◆ Data listing ◆
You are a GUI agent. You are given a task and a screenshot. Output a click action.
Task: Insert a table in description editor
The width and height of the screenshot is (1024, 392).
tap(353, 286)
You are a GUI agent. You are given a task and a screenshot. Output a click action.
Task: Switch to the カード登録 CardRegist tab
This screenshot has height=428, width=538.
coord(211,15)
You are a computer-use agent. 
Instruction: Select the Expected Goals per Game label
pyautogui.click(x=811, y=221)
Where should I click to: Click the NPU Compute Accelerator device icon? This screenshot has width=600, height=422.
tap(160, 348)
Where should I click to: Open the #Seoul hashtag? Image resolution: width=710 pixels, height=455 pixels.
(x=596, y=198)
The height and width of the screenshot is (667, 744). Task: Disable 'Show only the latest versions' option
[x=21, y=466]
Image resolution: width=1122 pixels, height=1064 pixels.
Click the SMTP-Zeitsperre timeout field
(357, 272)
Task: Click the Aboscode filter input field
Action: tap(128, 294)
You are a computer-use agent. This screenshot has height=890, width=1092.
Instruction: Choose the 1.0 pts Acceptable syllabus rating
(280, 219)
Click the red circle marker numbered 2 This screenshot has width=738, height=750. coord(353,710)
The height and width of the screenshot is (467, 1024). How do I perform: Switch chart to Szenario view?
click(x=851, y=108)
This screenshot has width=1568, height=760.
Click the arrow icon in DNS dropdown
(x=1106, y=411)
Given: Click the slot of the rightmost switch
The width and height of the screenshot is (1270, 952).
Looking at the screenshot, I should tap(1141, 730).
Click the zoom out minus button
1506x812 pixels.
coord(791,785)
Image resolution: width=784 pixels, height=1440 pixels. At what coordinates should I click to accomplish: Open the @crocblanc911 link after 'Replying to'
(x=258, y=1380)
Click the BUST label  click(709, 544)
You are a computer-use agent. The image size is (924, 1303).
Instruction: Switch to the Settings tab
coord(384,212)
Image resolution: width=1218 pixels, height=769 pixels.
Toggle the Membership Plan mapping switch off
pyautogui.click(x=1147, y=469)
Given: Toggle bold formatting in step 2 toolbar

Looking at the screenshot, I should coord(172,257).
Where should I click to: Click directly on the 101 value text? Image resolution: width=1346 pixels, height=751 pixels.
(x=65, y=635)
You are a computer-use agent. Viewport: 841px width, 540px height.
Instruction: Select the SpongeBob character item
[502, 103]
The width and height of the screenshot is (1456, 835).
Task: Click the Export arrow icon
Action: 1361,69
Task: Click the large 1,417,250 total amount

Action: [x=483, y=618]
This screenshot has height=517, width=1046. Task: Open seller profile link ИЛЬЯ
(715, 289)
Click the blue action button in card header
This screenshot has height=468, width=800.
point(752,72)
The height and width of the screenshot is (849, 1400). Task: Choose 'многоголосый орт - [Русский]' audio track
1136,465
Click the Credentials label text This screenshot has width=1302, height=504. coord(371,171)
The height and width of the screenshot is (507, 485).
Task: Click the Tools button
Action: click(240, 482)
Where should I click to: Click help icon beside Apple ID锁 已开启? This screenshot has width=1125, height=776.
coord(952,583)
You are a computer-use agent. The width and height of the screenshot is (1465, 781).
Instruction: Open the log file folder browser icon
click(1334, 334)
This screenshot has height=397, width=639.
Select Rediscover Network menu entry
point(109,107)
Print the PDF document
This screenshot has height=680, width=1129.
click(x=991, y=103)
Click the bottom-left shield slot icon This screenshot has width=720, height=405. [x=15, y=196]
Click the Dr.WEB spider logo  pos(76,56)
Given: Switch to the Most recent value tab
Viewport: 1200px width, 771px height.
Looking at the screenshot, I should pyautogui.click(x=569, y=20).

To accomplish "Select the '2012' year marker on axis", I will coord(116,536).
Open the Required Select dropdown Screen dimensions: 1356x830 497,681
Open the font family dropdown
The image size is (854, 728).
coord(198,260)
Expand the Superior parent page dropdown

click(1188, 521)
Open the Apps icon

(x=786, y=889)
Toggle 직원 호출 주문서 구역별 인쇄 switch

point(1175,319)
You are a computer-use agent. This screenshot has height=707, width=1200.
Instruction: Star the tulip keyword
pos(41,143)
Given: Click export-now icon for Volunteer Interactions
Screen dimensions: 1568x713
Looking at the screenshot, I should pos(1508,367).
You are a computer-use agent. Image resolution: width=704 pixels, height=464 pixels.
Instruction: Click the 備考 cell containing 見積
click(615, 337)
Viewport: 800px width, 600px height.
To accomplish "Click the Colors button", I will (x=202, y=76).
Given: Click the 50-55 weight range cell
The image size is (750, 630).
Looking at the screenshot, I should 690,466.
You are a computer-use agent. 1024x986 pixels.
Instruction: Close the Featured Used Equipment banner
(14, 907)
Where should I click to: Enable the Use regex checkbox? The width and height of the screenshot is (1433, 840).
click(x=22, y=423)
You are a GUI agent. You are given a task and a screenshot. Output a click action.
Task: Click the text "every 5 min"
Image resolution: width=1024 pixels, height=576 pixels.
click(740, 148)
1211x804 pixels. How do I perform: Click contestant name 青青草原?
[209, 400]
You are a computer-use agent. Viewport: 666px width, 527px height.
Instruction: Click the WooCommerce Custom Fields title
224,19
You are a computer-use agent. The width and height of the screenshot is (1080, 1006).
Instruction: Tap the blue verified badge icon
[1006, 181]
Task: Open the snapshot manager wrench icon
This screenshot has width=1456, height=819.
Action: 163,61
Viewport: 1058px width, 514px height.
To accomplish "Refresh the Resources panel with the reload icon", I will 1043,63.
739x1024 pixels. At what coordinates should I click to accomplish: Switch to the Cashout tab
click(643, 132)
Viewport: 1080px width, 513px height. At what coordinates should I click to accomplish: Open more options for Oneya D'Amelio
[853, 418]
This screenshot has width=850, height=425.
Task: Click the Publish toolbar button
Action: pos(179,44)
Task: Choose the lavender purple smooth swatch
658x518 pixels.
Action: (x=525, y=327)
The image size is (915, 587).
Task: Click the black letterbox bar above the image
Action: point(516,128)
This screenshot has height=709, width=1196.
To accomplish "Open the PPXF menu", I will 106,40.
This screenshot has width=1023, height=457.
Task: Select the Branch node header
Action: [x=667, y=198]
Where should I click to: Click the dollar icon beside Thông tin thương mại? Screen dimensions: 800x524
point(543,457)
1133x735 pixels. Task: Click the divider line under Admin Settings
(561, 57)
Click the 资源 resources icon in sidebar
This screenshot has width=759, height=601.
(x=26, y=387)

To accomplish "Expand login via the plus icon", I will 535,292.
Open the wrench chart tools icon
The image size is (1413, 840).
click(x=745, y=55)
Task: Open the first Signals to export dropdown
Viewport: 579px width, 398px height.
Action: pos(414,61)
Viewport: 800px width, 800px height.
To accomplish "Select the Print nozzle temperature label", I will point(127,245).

◆ Exercise details ◆
Every line that holds the word "slot" should be copied from the records.

◆ Written solution ◆
Given: Click the slot of the rightmost switch
Click the bottom-left shield slot icon This screenshot has width=720, height=405. [x=15, y=196]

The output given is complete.